Search how phrases have been used via Google Ngram Viewer

Language changes. Culture changes. And we can see some of these changes via what authors write about in books over the years. Google’s Book Ngram Viewer lets you search through this data, and shows a graph similar similar to the output of Google Trends. The above is the trends for nursery school, kindergarten, and child care:

This shows trends in three ngrams from 1950 to 2000: “nursery school” (a 2-gram or bigram), “kindergarten” (a 1-gram or unigram), and “child care” (another bigram).

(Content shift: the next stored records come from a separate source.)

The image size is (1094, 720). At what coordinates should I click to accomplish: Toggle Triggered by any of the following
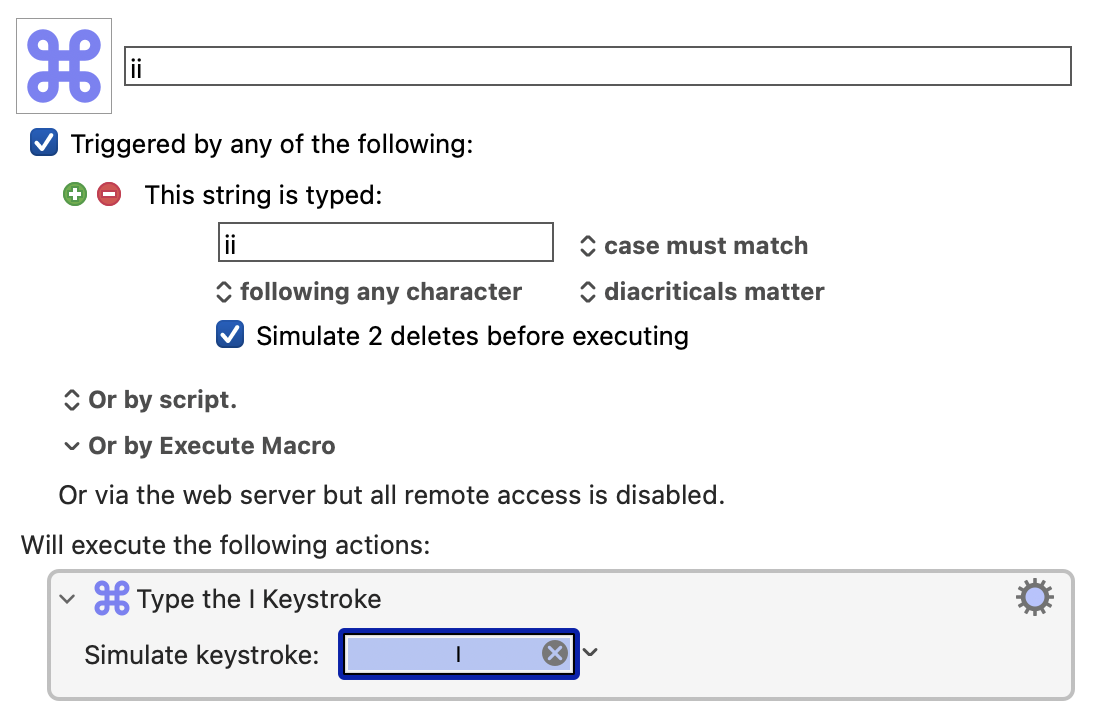44,142
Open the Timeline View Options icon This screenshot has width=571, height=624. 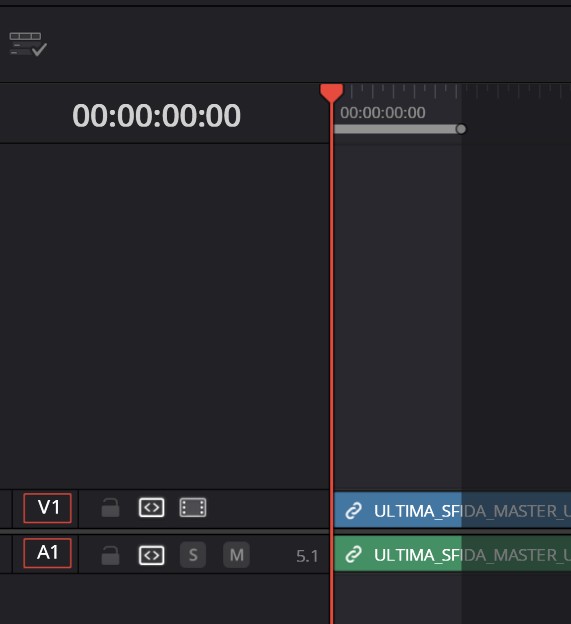(28, 44)
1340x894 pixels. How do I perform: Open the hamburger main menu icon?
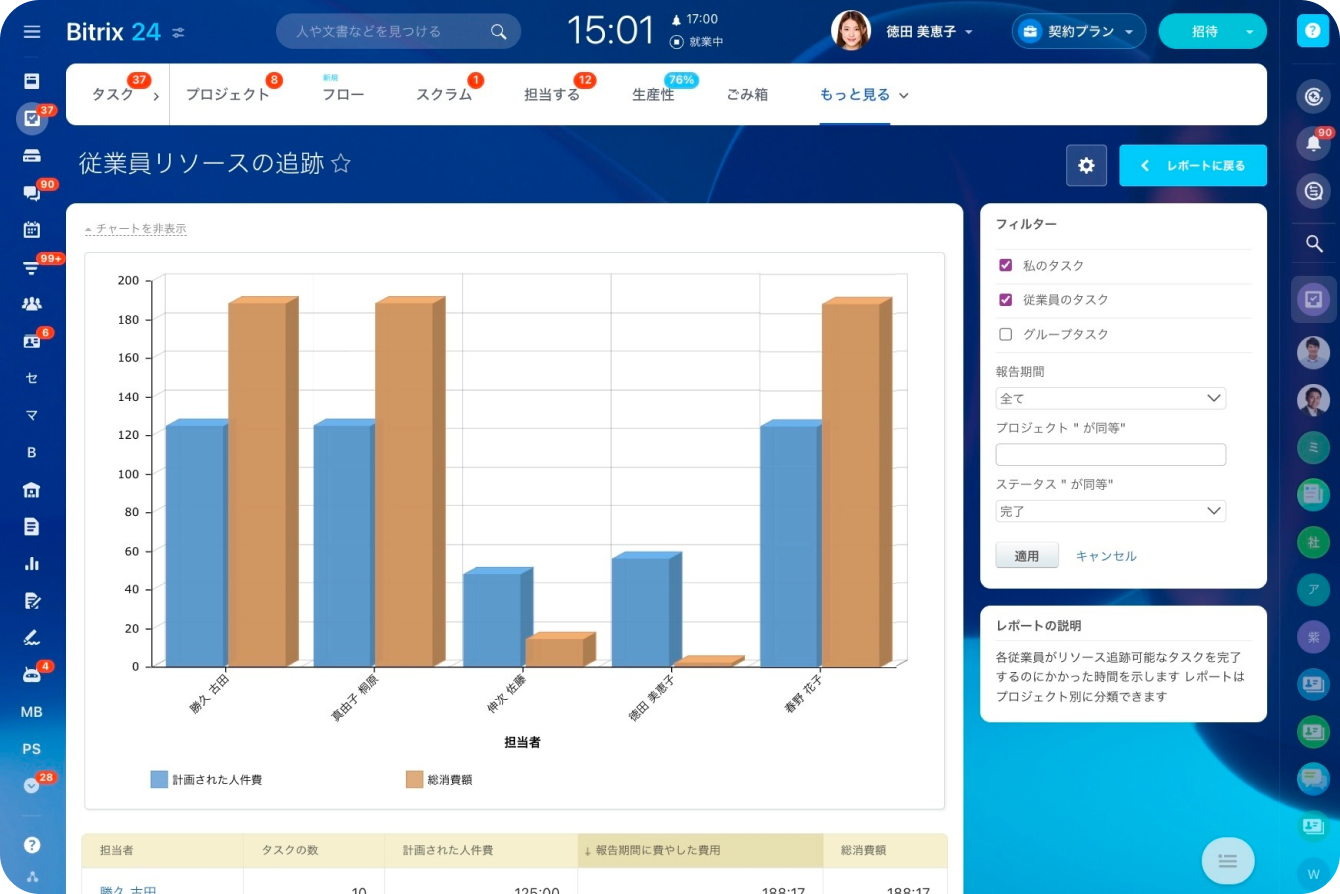tap(32, 31)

What the y-axis shows is this: of all the bigrams contained in our sample of books written in English and published in the United States, what percentage of them are “nursery school” or “child care”? Of all the unigrams, what percentage of them are “kindergarten”? Here, you can see that use of the phrase “child care” started to rise in the late 1960s, overtaking “nursery school” around 1970 and then “kindergarten” around 1973. It peaked shortly after 1990 and has been falling steadily since.

Find anything interesting?

Here’s a search for video, radio, and internet. I think there’s something to this Internet fad:

Here’s a search for can, cannot, and maybe:

The more notable part of this launch is perhaps that all of the data backing the Ngram Viewer is available for download so that you can run your own experiments.